Advances have also been made in terms of treatment, he says, with the goal of maintaining normal serum glucose levels and minimizing the metabolic derangements associated with hypoglycemia. Refinements in the dosing and timing of cornstarch administration over the past few years have helped GSD specialists not only keep patients alive, but have improved quality of life so they can live normal lives.
Type I is treated with raw (uncooked) cornstarch powder, which is mixed with water or soy milk and ingested at specified intervals throughout the day. Types 0, III, VI and IX are treated with cornstarch plus a high-protein diet. “We recommend strict avoidance of simple sugars (glucose, sucrose, lactose and fructose) to prevent overstorage of glycogen in the liver; if the diet isn’t followed, children won’t grow well and their liver function will not be optimal. The prognosis is very good if patients follow the diet, however,” he says.
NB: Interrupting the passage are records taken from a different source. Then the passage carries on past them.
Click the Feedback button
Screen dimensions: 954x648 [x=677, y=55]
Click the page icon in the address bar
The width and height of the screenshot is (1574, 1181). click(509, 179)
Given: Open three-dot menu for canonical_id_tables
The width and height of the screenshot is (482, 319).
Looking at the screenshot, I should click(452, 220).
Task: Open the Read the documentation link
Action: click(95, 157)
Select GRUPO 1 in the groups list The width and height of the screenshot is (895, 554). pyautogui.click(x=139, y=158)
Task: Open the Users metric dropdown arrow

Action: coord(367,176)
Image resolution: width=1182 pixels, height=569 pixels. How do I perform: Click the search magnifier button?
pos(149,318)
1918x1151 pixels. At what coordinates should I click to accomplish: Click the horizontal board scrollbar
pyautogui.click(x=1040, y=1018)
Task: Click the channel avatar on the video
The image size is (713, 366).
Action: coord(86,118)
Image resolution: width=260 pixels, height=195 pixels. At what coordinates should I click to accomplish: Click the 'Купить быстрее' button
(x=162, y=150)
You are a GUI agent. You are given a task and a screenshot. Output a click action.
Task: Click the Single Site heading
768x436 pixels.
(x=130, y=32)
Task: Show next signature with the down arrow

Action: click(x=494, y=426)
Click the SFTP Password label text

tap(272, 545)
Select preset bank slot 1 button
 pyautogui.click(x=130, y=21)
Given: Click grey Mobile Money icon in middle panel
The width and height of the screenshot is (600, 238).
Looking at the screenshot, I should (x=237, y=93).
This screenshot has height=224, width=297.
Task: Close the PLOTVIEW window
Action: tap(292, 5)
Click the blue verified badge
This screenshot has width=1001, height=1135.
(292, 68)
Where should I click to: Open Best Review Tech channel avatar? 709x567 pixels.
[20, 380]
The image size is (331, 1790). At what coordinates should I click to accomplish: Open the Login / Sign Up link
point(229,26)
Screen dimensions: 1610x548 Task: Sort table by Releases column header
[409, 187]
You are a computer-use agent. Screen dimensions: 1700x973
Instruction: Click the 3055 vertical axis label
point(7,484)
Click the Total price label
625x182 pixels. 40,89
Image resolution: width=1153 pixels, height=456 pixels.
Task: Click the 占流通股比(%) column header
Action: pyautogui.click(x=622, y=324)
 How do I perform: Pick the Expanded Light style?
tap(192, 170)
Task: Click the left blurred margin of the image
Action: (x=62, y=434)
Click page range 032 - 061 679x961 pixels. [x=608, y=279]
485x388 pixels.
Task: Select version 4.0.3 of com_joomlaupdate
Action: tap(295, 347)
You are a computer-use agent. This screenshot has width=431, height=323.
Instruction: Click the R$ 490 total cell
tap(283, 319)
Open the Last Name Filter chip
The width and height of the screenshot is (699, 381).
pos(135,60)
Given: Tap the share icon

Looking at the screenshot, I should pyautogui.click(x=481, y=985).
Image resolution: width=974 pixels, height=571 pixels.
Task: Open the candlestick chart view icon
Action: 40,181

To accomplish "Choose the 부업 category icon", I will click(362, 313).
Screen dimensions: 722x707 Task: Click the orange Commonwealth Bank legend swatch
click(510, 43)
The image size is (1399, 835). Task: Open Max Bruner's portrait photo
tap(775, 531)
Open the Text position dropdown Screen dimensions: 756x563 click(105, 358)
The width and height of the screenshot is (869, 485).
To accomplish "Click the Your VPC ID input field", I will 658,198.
Cornstarch must be administered every four to five hours, which means that babies and children must be awakened overnight. Skipping or delaying doses can lead to hypoglycemia, seizures, neurologic injury and even death. Extended-release cornstarch formulations have recently been developed that can maintain glucose concentrations while patients are sleeping.
Gene therapy is on the horizon to replace the deficient enzyme in GSD type I, via a variety of viral and non-viral vectors, and enzyme therapy is available for type II (which affects the heart, liver and muscle), Dr. Radhakrishnan reports, but trials have not yet started.